GIVEN TASK: Copy the following lines of the records word for word, beginning at the line containing "This screenshot has width=848, height=441." and stopping after the line containing "[x=107, y=651]".

Word and item position data:
--- begin ---

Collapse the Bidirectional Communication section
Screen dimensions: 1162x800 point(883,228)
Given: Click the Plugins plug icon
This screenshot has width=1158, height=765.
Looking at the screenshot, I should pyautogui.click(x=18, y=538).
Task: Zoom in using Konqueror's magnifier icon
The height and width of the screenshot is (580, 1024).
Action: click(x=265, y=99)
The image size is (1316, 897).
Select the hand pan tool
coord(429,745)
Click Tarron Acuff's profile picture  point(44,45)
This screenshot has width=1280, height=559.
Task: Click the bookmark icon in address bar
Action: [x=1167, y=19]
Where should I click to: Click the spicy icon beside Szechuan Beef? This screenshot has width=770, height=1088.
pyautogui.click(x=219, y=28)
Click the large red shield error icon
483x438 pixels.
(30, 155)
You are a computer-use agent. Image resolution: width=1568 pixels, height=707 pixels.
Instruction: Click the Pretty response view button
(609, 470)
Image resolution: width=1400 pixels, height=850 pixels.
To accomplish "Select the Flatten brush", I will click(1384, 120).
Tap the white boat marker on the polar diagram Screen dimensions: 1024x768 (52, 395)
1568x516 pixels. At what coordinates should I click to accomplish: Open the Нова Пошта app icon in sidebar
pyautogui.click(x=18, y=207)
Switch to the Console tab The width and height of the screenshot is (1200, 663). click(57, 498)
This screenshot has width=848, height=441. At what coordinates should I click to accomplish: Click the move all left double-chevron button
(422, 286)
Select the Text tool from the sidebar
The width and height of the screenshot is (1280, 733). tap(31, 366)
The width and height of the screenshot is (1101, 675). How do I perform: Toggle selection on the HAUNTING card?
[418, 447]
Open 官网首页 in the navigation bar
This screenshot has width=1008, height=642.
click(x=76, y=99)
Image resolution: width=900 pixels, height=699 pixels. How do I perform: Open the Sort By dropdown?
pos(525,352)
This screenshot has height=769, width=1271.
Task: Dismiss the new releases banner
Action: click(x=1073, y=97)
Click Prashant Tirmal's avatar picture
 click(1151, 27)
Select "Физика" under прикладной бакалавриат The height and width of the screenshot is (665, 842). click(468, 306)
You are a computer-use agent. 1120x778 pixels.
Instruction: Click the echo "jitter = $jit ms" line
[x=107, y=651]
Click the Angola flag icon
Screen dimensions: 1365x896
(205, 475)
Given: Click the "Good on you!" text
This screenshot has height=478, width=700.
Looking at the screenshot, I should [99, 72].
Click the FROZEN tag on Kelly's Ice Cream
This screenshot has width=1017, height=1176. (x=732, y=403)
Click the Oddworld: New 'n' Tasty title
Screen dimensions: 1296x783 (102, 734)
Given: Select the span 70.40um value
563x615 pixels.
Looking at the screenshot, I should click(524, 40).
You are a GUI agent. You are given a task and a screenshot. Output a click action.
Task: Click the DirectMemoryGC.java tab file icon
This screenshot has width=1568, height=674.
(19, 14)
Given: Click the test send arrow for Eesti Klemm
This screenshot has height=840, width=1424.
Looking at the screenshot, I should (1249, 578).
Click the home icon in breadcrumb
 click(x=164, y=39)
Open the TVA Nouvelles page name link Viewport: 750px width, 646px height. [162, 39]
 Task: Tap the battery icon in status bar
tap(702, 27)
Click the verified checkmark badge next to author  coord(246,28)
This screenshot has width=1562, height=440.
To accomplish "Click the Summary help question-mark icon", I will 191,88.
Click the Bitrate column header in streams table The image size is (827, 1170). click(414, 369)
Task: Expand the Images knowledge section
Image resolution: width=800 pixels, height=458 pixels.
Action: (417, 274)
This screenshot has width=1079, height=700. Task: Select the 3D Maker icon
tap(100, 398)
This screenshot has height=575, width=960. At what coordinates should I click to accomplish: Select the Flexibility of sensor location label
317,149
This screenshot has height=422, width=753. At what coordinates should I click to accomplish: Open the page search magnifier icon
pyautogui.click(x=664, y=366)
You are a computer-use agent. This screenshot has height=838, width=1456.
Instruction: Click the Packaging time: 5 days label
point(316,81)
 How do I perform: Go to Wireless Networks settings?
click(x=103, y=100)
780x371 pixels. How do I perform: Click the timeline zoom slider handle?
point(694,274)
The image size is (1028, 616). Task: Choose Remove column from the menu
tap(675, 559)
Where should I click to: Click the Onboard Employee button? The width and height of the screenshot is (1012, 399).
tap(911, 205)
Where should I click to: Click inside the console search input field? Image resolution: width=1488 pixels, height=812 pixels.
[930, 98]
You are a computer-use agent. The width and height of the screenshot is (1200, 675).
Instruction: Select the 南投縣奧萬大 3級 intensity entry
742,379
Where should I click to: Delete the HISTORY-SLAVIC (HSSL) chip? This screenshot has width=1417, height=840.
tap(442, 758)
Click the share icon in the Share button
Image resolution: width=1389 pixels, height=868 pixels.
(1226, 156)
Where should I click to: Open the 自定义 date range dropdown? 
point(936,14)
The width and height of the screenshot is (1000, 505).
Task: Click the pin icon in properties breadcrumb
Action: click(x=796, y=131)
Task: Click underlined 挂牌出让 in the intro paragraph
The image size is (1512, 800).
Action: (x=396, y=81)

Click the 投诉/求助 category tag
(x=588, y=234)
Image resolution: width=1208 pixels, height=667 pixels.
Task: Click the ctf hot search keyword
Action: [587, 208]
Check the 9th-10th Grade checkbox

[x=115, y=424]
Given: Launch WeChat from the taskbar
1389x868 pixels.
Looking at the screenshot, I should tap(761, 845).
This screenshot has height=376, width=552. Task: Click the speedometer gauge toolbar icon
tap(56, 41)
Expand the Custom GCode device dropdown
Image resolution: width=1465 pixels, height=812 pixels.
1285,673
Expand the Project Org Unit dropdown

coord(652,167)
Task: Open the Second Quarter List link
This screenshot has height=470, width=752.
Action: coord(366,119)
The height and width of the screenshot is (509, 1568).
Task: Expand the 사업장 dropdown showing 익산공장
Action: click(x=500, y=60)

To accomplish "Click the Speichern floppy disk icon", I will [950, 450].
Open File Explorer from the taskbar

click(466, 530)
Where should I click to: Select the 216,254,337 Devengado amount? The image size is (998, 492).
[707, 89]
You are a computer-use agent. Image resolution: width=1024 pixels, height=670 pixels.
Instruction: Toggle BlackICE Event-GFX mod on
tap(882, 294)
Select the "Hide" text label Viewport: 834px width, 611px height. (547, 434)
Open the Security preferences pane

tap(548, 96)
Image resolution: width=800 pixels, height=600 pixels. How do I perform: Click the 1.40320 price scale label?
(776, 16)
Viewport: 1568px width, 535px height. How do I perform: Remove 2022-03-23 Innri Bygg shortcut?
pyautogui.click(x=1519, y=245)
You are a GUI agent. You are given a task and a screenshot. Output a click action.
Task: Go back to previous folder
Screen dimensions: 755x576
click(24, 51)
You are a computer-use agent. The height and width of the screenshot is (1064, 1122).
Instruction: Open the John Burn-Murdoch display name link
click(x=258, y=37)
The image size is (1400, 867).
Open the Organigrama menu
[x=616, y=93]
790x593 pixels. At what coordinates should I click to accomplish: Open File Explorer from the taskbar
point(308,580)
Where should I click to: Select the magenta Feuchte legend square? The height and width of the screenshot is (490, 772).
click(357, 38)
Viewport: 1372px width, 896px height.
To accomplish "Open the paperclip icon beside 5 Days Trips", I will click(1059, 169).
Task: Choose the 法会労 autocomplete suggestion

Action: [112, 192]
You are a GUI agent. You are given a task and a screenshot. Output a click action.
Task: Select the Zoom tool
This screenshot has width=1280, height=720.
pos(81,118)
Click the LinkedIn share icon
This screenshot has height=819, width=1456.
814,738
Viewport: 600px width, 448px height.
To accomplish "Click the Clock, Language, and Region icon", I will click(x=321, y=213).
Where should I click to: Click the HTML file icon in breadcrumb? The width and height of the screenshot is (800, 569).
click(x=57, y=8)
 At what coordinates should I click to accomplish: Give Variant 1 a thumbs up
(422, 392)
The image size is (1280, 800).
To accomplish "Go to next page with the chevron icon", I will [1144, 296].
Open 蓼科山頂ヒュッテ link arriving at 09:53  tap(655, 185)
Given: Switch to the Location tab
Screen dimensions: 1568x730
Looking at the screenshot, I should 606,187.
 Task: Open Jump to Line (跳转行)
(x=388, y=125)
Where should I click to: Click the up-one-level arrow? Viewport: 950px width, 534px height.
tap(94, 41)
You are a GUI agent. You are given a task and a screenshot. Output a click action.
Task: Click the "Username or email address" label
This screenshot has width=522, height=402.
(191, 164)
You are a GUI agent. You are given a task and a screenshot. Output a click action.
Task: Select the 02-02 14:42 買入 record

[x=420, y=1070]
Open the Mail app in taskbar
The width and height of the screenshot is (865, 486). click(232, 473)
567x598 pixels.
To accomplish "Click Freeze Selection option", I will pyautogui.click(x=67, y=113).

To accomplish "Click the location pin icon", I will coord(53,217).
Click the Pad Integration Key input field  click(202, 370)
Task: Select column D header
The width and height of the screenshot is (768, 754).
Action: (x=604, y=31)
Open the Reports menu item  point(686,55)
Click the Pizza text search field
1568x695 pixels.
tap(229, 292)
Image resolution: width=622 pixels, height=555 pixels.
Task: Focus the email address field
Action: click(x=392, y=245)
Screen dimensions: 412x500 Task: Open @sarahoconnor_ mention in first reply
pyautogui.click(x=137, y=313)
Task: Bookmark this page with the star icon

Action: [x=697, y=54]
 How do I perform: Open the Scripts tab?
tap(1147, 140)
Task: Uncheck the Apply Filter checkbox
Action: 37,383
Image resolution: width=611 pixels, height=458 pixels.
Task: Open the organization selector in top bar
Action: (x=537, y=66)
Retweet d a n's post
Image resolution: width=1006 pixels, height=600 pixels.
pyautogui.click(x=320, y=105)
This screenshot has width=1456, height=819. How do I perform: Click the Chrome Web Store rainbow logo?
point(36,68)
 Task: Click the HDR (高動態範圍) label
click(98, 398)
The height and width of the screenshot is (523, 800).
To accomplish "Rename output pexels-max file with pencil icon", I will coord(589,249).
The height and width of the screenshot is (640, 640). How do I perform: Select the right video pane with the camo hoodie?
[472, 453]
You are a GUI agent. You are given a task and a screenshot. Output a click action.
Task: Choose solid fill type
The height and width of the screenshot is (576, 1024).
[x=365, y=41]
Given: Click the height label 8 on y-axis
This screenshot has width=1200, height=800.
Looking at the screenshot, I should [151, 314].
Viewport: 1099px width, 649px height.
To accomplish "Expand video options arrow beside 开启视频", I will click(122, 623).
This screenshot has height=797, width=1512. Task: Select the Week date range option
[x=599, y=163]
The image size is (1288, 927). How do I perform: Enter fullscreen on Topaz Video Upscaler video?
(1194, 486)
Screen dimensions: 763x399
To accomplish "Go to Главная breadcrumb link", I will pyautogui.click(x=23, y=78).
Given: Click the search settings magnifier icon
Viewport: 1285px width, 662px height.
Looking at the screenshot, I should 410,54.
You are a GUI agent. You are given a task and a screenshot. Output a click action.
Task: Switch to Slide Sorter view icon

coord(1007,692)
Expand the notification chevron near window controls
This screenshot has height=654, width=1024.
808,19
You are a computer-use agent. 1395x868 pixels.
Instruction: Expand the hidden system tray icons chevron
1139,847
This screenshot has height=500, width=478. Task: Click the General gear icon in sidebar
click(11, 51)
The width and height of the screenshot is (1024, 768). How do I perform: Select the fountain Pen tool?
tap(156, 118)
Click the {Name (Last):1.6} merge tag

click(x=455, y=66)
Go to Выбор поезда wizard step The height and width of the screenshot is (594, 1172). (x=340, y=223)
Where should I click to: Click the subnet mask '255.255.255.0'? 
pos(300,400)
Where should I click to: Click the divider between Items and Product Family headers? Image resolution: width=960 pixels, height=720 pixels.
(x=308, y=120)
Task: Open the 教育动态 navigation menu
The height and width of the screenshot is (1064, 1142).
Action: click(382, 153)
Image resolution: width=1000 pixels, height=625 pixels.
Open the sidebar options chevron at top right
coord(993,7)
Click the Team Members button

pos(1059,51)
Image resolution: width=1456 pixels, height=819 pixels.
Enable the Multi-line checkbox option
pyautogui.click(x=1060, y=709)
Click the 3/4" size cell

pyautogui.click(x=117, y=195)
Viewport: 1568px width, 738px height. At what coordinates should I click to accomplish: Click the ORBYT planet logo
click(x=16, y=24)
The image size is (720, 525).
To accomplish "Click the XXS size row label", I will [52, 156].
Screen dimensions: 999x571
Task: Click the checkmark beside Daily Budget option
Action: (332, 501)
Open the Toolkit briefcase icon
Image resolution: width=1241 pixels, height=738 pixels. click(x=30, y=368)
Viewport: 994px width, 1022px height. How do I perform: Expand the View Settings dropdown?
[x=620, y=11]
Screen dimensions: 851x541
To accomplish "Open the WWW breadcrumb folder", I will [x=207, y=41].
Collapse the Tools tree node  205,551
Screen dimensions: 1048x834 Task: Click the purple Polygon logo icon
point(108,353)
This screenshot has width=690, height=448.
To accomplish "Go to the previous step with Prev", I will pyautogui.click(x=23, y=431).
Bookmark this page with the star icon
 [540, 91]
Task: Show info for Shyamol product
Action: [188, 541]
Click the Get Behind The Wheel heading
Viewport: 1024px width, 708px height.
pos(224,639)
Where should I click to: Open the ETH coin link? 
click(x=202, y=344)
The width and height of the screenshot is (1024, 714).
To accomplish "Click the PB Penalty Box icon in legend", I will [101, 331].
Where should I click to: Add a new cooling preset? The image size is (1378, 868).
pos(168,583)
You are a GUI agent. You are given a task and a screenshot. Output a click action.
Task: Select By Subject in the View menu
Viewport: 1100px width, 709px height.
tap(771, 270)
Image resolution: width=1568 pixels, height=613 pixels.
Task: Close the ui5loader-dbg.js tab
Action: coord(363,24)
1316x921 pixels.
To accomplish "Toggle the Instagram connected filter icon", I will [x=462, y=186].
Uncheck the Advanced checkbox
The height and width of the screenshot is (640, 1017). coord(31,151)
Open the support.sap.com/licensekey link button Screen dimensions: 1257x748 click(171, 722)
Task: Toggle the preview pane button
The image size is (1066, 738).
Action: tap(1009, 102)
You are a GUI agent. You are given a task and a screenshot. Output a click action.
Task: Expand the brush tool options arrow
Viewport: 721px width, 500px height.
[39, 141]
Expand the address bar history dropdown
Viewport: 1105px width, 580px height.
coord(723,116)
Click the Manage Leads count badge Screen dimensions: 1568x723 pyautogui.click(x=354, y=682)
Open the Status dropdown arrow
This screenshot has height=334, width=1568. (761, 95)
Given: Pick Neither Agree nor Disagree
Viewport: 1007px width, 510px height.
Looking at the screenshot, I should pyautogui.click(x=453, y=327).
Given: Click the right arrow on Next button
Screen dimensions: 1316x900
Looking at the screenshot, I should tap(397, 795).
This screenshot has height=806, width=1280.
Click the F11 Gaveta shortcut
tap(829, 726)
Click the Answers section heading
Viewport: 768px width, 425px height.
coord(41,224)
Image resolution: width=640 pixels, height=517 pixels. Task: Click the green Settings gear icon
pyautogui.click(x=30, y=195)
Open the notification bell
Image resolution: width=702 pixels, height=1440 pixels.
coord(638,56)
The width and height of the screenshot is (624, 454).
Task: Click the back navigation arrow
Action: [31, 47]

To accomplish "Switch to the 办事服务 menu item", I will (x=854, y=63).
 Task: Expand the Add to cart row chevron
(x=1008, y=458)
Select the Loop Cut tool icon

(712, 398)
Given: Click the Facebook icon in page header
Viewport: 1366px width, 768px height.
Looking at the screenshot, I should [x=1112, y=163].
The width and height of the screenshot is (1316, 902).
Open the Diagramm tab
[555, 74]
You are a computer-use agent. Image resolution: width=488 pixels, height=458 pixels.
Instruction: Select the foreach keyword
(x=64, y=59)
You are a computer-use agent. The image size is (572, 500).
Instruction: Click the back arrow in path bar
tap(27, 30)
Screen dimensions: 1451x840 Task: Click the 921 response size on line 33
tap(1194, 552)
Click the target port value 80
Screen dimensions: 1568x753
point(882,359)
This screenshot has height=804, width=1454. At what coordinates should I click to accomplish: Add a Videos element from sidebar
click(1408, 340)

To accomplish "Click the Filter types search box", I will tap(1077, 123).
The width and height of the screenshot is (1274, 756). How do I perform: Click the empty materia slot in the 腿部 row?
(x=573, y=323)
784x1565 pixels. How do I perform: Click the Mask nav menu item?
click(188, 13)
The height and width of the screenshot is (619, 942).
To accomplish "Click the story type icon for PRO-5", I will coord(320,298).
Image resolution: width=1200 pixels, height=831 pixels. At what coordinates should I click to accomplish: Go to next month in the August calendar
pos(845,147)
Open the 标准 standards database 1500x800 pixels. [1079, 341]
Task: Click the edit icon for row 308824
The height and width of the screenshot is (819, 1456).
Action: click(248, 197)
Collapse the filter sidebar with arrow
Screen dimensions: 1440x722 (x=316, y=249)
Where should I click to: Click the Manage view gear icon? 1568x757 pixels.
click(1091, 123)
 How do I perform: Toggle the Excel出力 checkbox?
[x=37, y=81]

--- end ---

FINISHED TASK:
This screenshot has width=848, height=441. At what coordinates should I click to accomplish: Click the move all left double-chevron button
(422, 286)
Select the Text tool from the sidebar
The width and height of the screenshot is (1280, 733). tap(31, 366)
The width and height of the screenshot is (1101, 675). How do I perform: Toggle selection on the HAUNTING card?
[418, 447]
Open 官网首页 in the navigation bar
This screenshot has width=1008, height=642.
click(x=76, y=99)
Image resolution: width=900 pixels, height=699 pixels. How do I perform: Open the Sort By dropdown?
pos(525,352)
This screenshot has height=769, width=1271.
Task: Dismiss the new releases banner
Action: click(x=1073, y=97)
Click Prashant Tirmal's avatar picture
 click(1151, 27)
Select "Физика" under прикладной бакалавриат The height and width of the screenshot is (665, 842). click(468, 306)
You are a computer-use agent. 1120x778 pixels.
Instruction: Click the echo "jitter = $jit ms" line
[x=107, y=651]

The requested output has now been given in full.